Extrait (page 58)
“Conversations avec l’ancêtre”, Michel Teodosijevic
“- Mais toi, Stéfan, qui sont tes ennemis ?
– Ils ne sont pas aussi cruels que les tiens, ils n’enlèvent pas les enfants, n’empalent pas les hommes. On les appelle copropriétaires, voisins, ils engagent des déménageurs pour réaliser leur sale besogne. Ces gens-là viennent chez nous et nous forcent à changer sans arrêt de maison. Je voudrais apprendre à les combattre, je voudrais leur faire la guerre, empêcher la souffrance de mes parents.”
Avis de PrestaPlume ♥♥♥
Dans le récit romancé « Conversations avec l’ancêtre », Michel Teodosijevic raconte avec beaucoup de tendresse et de poésie l’enfance et l’incompréhension du monde. Stéfan est un enfant de dix ans qui se pose beaucoup de questions, au premier rang desquelles : pourquoi ses parents déménagent-ils si souvent ? Pourquoi sont-ils contraints de quitter les appartements dans lesquels ils ne restent jamais bien longtemps ? Qui payent ces hommes en salopettes bleues qui les mettent à la rue ? Les réponses sont d’autant plus cruciales que ses parents se disputent de plus en plus.
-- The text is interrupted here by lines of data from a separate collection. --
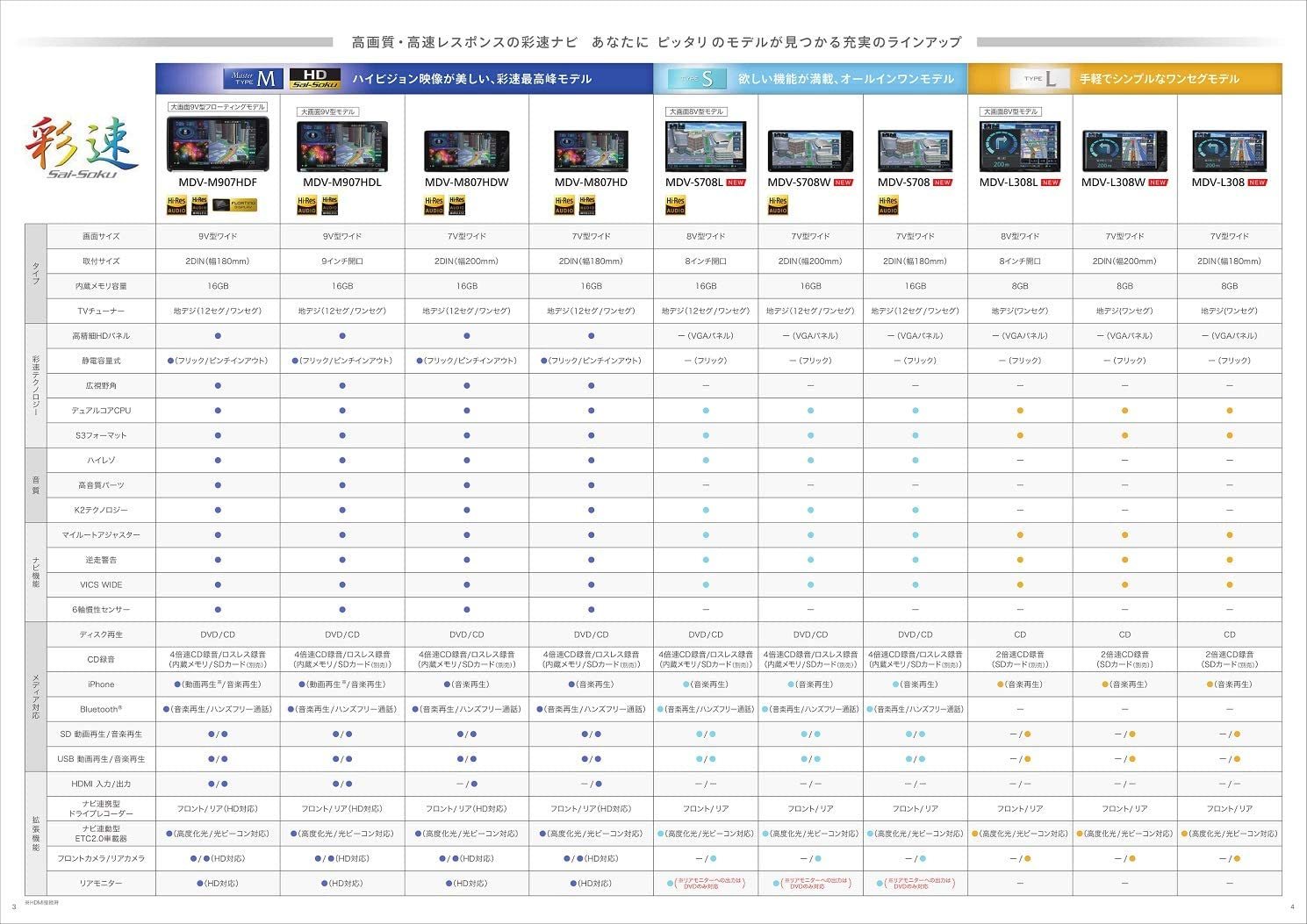Select the Hi-Res Audio badge under MDV-M907HDF
This screenshot has width=1307, height=924.
(176, 204)
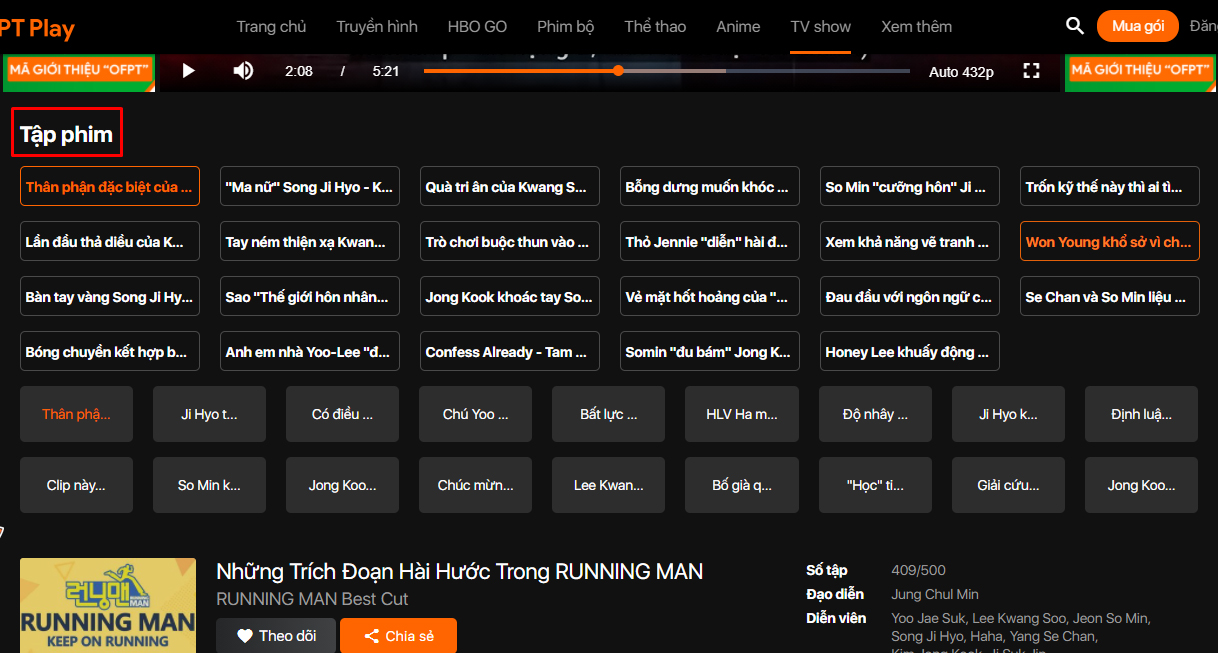Click the FPT Play logo
The height and width of the screenshot is (653, 1218).
tap(38, 27)
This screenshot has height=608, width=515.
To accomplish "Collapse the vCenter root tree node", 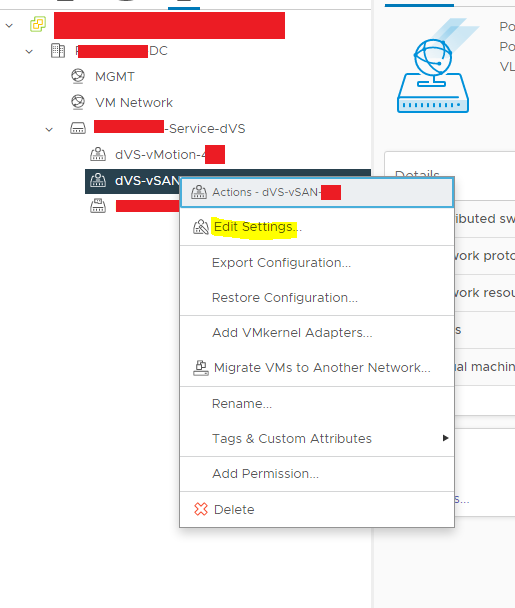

Le couple est en perdition. Stéfan est prêt à tout pour les défendre des voisins qui les menacent ou les dérangent exprès. Il aimerait tant ressembler à son héros, Joss Randall, de la série « Au nom de la loi ». D’une façon inattendue, c’est l’un de ses aïeuls qui l’aidera dans sa soif de justice. Lors d’un énième emménagement, son père accroche au mur le portrait d’un guerrier balkanique brandissant un sabre. C’est son arrière-grand-père, apprend-il, « un des combattants qui ont donné leur sang pour se libérer des Ottomans ». À partir de jour, Stéfan tente d’entrer en communication avec ce « héros de chair et d’os », comme avec ses petits soldats qu’il fait parler. Son entêtement paye. Il s’établira une relation privilégiée entre l’enfant et le fantôme du guerrier balkanique qui le guidera dans sa quête de devenir un héros, quitte à enfreindre la loi s’il le faut ! Ces conversations imaginaires, comme autant de conseils de survie, l’aideront à tenir bon jusqu’à la fin de l’enfance, jusqu’à ce moment charnière où un regard fait chavirer le cœur.
Pour approfondir
« Conversations avec l’ancêtre » a tout du conte moderne, où la dure réalité s’appréhende par le prisme de l’imaginaire. Celui d’un enfant. L’auteur Michel Teodosijevic puise dans ses souvenirs pour décrire ces petits riens d’une enfance censés construire le socle sur lequel le futur adulte grandira. Devant l’incompréhension d’une situation qui le stresse, l’enfant use de ruses de Sioux pour réinventer sa vie et donner une logique aux événements. Pour Stéfan, les déménagements de ses parents ne peuvent s’expliquer que parce qu’une multitude d’« ennemis », qui les cernent comme le feraient des Indiens, menace leur vie. Pour exprimer ce malaise, l’auteur emploie des mots simples, venus de l’enfance d’où ressortent une logique candide et une sincérité nue. Ce fond est mis en lumière par une forme tout aussi épurée : de courts chapitres qui se suivent comme autant de minuscules tranches de vie, faisant émerger l’instantanée d’une émotion, d’un sentiment, d’un acte. En accordant au fantôme plus de chair qu’aux parents, l’auteur souligne combien le manque d’attention parentale peut entraîner l’enfant dans l’isolement et combien le manque d’explication peut le perturber au point de le pousser à réagir avec ses propres armes.
Nathalie Gendreau
Éditions L’Harmattan, Préface de Didier Daeninckx, 27 mai 2020, 136 pages, à 14,50 €.